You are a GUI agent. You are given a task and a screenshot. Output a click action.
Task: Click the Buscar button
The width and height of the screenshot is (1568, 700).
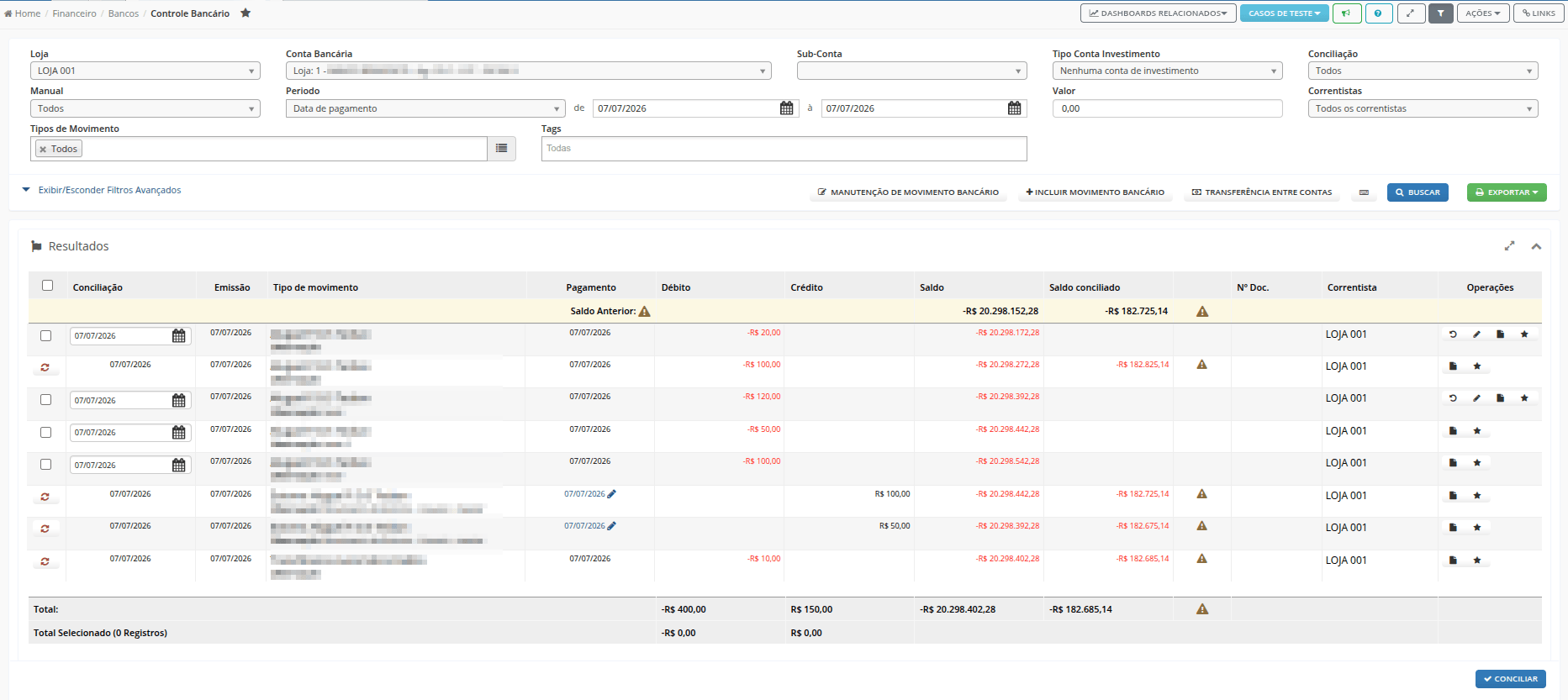coord(1418,192)
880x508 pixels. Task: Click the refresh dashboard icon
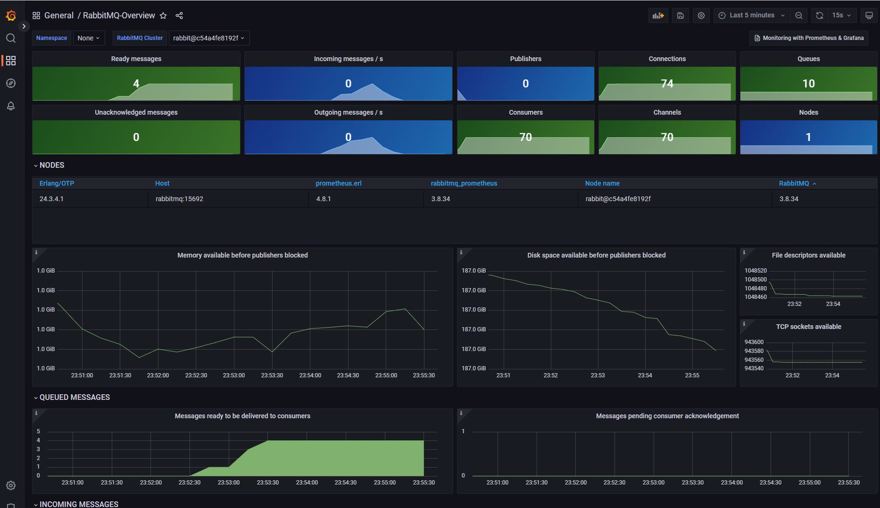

• Task to complete
What is needed is an exact repeat of every entry above, with the pictures left out.

• Exercise result
You are a GUI agent. You are given a task and a screenshot. Output a click action.
Task: Click the Buscar button
The width and height of the screenshot is (1568, 700).
coord(1418,192)
880x508 pixels. Task: Click the refresh dashboard icon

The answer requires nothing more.